Etymologischer Exkurs: Demokratie

Geschrieben von Swissman am 23. August 2002 00:51:24:

Als Antwort auf: Re: Trotzdem - das ist das Mittelalter in neuer Form ! geschrieben von Bine am 22. August 2002 09:56:17:

>Natürlich will keiner die Feudalherrschaft wieder, aber seien wir uns doch mal im Klaren drüber, daß es Demokratie im wörtlichen Sinne eigentlich nicht
>gibt :-o.

Doch, die gibt es (meiner Meinung nach) durchaus: Das Wort "Demokratie" wird nämlich genaugenommen meistens falsch verwandt: Entgegen der landläufigen Meinung, der griechische Begriff "demos" bedeute "Volk", ist die ursprüngliche und primäre Bedeutung "Abschaum" (wenn ich an gewisse Politiker denke... *g*). Im Laufe der Zeit begann die Oberschicht, den Begriff auch im Sinne von "Pöbel", "Plebs", etc. zu verwenden.
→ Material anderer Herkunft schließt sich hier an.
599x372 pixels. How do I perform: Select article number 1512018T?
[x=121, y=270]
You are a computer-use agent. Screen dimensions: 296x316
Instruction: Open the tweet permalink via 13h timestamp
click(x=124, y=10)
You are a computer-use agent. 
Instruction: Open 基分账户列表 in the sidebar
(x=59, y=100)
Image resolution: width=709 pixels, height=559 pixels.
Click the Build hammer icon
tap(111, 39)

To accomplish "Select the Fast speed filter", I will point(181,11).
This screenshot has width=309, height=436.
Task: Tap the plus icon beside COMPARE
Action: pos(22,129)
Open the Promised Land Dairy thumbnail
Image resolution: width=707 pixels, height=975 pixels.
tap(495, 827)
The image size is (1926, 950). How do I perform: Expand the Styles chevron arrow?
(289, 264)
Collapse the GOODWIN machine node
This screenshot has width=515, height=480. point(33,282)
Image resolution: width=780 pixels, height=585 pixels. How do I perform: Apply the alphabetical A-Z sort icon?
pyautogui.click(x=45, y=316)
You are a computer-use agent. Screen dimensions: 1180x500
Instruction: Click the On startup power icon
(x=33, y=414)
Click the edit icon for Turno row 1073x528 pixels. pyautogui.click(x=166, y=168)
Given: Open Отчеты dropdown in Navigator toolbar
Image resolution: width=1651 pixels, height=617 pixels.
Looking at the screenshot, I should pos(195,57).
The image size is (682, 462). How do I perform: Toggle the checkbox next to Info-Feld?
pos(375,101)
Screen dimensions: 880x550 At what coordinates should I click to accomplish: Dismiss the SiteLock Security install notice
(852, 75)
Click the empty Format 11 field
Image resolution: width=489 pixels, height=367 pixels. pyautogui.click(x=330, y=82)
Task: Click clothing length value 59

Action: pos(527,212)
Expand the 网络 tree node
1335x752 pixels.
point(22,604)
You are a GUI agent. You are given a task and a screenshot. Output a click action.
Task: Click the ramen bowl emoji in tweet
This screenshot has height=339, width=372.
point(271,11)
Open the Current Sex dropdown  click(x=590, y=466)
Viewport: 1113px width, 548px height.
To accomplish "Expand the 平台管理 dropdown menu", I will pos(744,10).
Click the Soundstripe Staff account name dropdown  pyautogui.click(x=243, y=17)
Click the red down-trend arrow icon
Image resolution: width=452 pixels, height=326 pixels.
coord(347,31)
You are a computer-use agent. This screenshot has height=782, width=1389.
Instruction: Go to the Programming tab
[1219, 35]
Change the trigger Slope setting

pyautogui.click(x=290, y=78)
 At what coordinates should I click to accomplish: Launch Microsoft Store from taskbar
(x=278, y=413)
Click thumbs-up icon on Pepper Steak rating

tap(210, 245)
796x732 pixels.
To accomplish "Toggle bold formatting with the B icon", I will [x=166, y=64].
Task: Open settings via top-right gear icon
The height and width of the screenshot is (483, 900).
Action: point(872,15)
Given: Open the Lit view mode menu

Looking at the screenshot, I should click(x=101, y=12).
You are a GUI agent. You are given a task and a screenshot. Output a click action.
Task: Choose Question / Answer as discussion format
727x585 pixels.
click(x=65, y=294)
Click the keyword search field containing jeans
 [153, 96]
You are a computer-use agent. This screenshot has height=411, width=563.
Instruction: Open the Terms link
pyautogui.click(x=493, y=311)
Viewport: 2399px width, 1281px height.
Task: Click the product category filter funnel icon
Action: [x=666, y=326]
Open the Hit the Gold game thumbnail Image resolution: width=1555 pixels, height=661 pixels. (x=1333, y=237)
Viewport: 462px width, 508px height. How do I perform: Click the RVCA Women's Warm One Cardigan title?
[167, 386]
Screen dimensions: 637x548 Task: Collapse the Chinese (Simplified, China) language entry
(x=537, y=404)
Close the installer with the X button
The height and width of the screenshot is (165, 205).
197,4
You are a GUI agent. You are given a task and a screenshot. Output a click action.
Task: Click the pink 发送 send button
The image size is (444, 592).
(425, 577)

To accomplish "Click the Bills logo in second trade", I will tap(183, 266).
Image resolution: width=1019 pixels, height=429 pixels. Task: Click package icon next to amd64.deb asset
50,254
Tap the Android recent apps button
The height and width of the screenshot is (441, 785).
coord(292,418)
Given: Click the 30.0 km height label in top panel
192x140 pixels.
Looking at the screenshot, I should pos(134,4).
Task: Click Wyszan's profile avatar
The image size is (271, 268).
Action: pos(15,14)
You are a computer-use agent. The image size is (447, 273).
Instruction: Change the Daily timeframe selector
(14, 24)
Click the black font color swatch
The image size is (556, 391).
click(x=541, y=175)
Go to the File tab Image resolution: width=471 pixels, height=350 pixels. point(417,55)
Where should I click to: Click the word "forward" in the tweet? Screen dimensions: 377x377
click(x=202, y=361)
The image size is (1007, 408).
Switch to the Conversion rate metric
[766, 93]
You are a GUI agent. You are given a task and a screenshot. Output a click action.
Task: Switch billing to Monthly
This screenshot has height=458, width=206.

Der Begriff "Demokratie" taucht als solcher erstmals in Platons "Politeia" auf: Platon stellte fest, dass es grundsätzlich drei Arten der Herrschaftsausübung gebe, wobei es zu jeder Form zwei Subtypen gibt - einen positiven und einen negativen, wobei die erste Form dazu tendiere, über kurz oder lang in die zweite Art zu degenerieren. Die Staatsformen nach Platon sind die folgenden:

1.) Herrschaft durch Einen (Monarchie - Tyrannis)
2.) Herrschaft durch Wenige (Aristokratie - Oligarchie)
3.) Herrschaft durch Viele (Republik - Demokratie)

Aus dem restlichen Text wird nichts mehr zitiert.